▶ **Activity**: Among the entries below, how many lines hold "will"? Reply with the number only.
....................
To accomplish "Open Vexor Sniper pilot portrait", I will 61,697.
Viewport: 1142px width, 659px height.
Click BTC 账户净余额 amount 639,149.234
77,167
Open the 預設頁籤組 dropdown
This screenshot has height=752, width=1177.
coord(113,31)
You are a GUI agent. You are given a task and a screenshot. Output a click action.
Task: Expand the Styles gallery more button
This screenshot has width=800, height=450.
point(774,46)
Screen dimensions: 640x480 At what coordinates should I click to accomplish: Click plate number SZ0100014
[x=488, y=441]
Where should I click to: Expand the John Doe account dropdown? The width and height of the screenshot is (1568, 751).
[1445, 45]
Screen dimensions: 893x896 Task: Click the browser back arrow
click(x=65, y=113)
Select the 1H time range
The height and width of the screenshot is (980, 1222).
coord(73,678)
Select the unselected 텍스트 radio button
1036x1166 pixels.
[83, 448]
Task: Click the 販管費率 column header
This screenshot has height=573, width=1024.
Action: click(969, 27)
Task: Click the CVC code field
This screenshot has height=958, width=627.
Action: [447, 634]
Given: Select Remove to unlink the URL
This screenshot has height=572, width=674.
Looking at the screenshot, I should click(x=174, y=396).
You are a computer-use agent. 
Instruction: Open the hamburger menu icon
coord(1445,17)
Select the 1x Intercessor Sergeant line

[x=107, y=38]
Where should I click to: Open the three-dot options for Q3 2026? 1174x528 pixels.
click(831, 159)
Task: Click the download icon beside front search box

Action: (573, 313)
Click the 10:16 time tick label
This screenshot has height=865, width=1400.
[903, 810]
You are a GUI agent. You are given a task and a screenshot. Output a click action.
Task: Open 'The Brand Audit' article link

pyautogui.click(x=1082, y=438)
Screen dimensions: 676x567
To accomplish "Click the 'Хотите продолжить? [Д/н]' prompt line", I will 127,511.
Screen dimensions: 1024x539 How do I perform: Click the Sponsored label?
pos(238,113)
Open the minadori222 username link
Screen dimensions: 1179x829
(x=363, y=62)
....................
▶ **Your solution**: 2